October on the Texas Upper Coast is all about transitions. Shrimp are migrating, fronts are rolling through, and anglers are shifting from summer surf patterns to fall bay strategies. Yet hidden in plain sight up rivers and in the big bayous that spill into the northern ends of bays specks are still feeding heavy. And if you know the signs, you can catch them while most anglers look elsewhere.
Why They’re There
Specks move into rivers and bayous chasing comfort and food. In October, menhaden—better known as pogies—often push far up these systems. The combination of cooler water, steady flow, and easy groceries makes northern bay tributaries a hotbed for trout.
Many fishermen overlook these areas, assuming trout have already moved back into the main bays. But where pogies gather in schools, predators follow. In the deeper bends of rivers and the mouths of large bayous, trout use current breaks, eddies, and structure to ambush bait.
The Slick Truth
When trout are feeding on pogies, they leave behind one of the clearest calling cards in fishing: slicks. These small oil sheens pop up when trout crush menhaden, releasing their oils onto the surface.
Fresh slicks are tight, oily, and carry that telltale watermelon smell. Old slicks spread wide and drift with the wind. On calm October mornings, spotting a fresh slick on the bend of a river or in the middle of a bayou can be your roadmap to feeding fish. It’s a natural signal that trout are feeding below.
Birds Don’t Lie
Another surefire sign is bird activity. Gulls and terns don’t waste energy unless bait is being driven to the surface. When you see diving birds working pogies on the northern end of a bayou mouth or along a river channel, ease into casting range. Redfish may dominate the chaos, but trout are often hanging on the edges, sniping stragglers.
Patience is key here. Don’t blow through the birds—set up on the periphery and cast to the sides. That’s where the bigger trout often lurk, away from the frenzy.

EXERCISE DATA
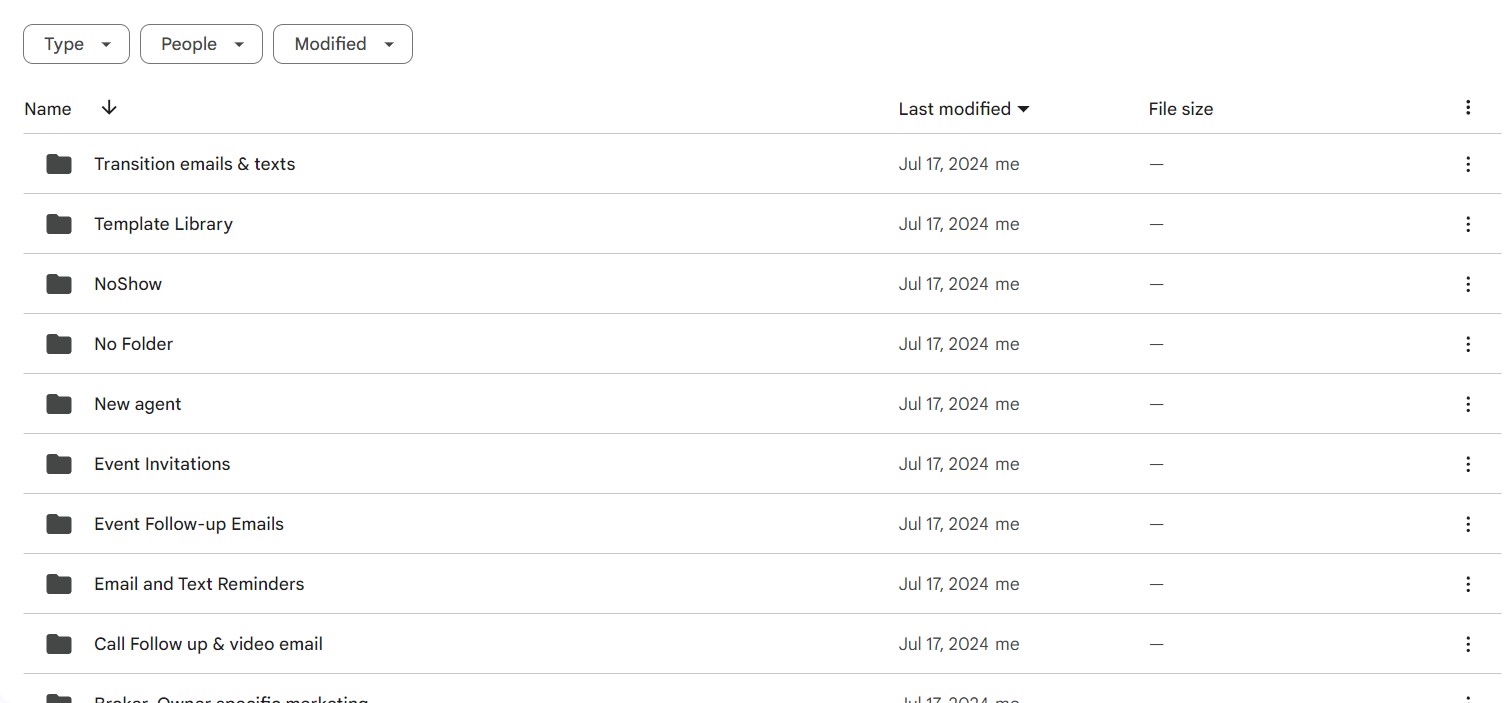Viewport: 1510px width, 703px height.
Task: Open the Type filter dropdown
Action: tap(76, 44)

REQUIRED TASKS
A. List every section heading in the article about October speckled trout fishing.
B. Write the next part of the article about October speckled trout fishing, picking up after its final sentence.
The lines have no connection to the article about October speckled trout fishing.

EXERCISE RESULTS
A.
Why They’re There
The Slick Truth
Birds Don’t Lie

B.
Tactics For Specks That Work
The most consistent tactic is matching the hatch. Soft plastic swimbaits in natural shad or menhaden colors fished on quarter-ounce jig heads do the trick. Cast into current seams or just outside the bait schools and retrieve steady.
Topwaters are also deadly at dawn and dusk in these systems. Walking-the-dog along a bayou bank lined with pogies can trigger explosive strikes from trout that ambush near the surface.
If live bait is your style, free-lining finger mullet or small shad is hard to beat. Let them swim naturally into the current, and it won’t take long before a trout finds them.
A Forgotten Fishery
October river and bayou trout are often overlooked, which makes this fishery special. While crowds are pushing into open bays or chasing bull reds in the surf, you can work the northern ends of bays, rivers, and big bayous for steady speckled trout action.
By following the pogies, watching for slicks, and reading the birds, you’ll discover one of the Upper Coast’s most reliable yet underappreciated fall patterns. Once we get. strong cold front this will pretty much end and the bait focus will switch to shrimp but for the next couple of weeks give this a try.
This October, don’t forget the rivers and bayous. They might just hold your best trout of the season.